Cette expo, organisée par l'Académie des Arts de Honolulu pour le centenaire de la dynastie régnante en 2008, est un pas important dans la connaissance de l'histoire de l'art de ce pays, encore mal connue et balbutiante. 2008 a aussi été l'année où le Bhoutan a changé de roi pour voir arriver à sa tête Jigme Khesar Namgyel Wangchuck, le plus jeune souverain au monde (même pas 30 ans).

Il faut savoir que le Bhoutan, sous l'influence culturelle directe du Tibet, pratique le bouddhisme tantrique (Véhicule de diamant ou Vajrayana), sans doute la forme la plus complexe prise par cette religion, qui a intégré à son panthéon, outre les bouddhas et boddhisattvas habituels, toute une floppée de divinités pré-bouddhiques dont la fonction est parfois ardue à comprendre. Sans compter la variabilité des pratiques selon les différents ordres religieux. Bref, il est très compliqué pour un occidental non habitué à cette religion de s'y retrouver. Une exposition telle que celle du musée Guimet, si elle ne lève pas toutes les obscurités, a au moins le mérite de déblayer le terrain et de nous permettre de mieux envisager au moins l'organisation du pays et d'appréhender les divinités bouddhiques et la façon dont on a incorporé par divers artifices théologiques les divinités pré-bouddhiques à ce panthéon incroyablement riche.

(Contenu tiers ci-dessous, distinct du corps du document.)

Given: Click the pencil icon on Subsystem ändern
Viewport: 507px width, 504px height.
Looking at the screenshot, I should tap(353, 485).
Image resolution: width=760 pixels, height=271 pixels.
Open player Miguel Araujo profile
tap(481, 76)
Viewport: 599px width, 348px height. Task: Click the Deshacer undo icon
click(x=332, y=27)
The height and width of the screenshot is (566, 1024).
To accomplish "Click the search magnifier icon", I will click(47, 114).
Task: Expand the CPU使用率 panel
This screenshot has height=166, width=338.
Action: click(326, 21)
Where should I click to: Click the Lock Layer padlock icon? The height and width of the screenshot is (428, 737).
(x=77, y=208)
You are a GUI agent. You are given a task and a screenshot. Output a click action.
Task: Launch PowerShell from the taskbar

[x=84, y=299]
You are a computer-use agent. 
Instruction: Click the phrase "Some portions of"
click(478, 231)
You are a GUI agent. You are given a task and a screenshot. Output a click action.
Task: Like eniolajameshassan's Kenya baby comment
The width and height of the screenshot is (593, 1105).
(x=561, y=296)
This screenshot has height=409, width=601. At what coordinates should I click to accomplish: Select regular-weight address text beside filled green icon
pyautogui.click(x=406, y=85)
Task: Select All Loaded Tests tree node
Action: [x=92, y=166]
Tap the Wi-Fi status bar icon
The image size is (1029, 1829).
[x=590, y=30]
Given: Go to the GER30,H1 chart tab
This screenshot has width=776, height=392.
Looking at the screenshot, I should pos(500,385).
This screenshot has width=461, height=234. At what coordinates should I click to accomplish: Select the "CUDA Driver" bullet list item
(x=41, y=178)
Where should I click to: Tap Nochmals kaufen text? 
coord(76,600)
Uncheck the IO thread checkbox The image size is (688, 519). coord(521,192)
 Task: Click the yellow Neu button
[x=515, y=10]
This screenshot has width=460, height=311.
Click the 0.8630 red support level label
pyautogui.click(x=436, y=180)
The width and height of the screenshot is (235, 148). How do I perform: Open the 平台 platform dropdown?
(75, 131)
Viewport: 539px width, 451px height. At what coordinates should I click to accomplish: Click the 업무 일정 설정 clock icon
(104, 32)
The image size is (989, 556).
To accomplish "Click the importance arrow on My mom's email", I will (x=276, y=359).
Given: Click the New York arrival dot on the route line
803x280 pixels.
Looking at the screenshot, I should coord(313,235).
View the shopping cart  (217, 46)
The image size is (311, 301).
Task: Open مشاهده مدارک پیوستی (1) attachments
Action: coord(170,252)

A ce titre, il est essentiel de s'attarder sur Padmasambhava. Ce maître bouddhiste a participé à la première diffusion du bouddhisme, au VIIIe s., en particulier dans les zones himalayennes. La légende veut que son oeuvre prosélyte ait permis le passage au Tibet de la religion traditionnelle Bön au bouddhisme. Le Bhoutan ne fait pas exception, avec pour ce pays un mythe singulier narrant son arrivée depuis le Tibet monté sur une tigresse volante jusqu'à Taktshang où il fonda son monastère, à 500 m. en surplomb de Paro. Il aurait aussi provoqué la conversion du pays tout entier et dompté les anciennes divinités maléfiques en les intégrant au panthéon bouddhique afin que désormais elles protègent le pays. Au Bhoutan, ses exploits et sa sagesse lui valent d'être célébré comme un bouddha.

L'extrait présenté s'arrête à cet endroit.